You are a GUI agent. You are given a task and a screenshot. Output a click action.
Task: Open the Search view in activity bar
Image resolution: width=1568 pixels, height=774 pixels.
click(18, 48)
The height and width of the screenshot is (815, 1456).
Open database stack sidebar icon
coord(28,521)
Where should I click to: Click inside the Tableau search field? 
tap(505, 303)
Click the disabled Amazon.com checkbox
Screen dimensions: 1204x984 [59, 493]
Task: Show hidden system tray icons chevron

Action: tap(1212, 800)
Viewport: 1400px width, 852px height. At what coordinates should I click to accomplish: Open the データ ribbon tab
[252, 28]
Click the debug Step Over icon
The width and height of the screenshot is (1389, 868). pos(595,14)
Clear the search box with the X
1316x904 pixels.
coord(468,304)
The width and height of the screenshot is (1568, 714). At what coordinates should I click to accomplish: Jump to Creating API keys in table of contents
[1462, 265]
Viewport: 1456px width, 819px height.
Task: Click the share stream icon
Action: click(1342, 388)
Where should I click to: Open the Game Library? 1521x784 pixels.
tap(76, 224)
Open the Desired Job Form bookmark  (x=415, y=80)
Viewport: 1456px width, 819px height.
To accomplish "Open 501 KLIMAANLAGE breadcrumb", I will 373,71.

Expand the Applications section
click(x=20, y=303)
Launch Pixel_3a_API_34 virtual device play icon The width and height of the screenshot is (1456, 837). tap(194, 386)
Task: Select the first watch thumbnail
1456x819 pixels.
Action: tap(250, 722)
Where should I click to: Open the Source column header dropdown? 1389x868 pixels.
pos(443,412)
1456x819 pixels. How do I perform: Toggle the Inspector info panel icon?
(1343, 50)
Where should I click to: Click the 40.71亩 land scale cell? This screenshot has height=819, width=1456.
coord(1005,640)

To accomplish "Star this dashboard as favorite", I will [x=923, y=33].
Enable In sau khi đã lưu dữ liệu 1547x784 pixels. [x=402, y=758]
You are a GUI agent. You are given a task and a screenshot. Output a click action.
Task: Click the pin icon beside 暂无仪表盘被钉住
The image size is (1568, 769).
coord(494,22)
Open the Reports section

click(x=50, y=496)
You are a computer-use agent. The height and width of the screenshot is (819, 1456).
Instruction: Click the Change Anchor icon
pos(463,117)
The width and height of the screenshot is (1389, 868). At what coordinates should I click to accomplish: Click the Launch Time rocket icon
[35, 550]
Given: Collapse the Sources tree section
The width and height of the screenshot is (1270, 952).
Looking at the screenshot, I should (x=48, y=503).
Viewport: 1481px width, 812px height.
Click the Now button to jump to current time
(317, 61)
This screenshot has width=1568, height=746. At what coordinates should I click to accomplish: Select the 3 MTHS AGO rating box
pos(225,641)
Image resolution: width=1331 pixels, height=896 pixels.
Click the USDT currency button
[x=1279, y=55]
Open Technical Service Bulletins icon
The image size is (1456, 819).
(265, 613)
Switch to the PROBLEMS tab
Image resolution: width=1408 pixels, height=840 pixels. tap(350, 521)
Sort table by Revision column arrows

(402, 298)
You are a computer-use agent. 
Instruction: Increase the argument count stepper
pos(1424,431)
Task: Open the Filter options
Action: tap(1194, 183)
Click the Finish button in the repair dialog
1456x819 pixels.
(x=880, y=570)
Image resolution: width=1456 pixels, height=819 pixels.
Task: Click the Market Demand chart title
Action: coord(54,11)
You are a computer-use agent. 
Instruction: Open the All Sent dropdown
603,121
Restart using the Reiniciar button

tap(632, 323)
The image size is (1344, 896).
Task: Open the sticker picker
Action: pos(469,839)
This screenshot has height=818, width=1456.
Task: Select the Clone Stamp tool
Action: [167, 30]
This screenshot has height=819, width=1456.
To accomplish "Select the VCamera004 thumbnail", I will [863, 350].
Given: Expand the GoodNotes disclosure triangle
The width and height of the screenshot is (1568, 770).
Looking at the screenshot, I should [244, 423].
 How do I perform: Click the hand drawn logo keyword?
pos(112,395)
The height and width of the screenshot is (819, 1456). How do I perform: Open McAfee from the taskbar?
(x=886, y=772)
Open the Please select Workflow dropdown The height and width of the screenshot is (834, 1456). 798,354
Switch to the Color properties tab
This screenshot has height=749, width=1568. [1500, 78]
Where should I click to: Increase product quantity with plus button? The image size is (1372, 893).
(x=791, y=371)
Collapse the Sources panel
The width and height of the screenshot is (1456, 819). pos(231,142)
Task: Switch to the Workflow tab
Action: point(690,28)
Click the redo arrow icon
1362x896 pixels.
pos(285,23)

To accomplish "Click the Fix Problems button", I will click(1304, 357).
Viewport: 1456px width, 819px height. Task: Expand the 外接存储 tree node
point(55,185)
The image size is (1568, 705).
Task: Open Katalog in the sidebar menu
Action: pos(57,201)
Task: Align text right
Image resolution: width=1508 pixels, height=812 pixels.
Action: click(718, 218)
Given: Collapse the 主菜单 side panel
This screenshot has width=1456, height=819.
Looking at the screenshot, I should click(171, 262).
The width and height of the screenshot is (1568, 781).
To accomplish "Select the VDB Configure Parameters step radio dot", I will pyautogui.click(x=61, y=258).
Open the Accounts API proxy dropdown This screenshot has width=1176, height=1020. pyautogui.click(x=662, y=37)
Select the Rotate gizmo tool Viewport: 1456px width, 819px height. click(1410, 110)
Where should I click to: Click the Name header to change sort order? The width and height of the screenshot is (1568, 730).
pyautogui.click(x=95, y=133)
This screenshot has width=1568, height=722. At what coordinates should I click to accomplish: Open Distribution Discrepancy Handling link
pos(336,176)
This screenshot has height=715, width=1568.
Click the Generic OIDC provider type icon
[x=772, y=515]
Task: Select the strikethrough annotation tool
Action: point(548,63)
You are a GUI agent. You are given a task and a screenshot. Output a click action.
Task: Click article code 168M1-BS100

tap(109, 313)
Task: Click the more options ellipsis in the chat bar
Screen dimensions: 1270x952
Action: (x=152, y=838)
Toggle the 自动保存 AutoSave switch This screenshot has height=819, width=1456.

__Task description__
Which of the lines above include the word "thumbnail"? Copy each of them.

__Result of the exercise__
Task: Select the first watch thumbnail
To accomplish "Select the VCamera004 thumbnail", I will [863, 350].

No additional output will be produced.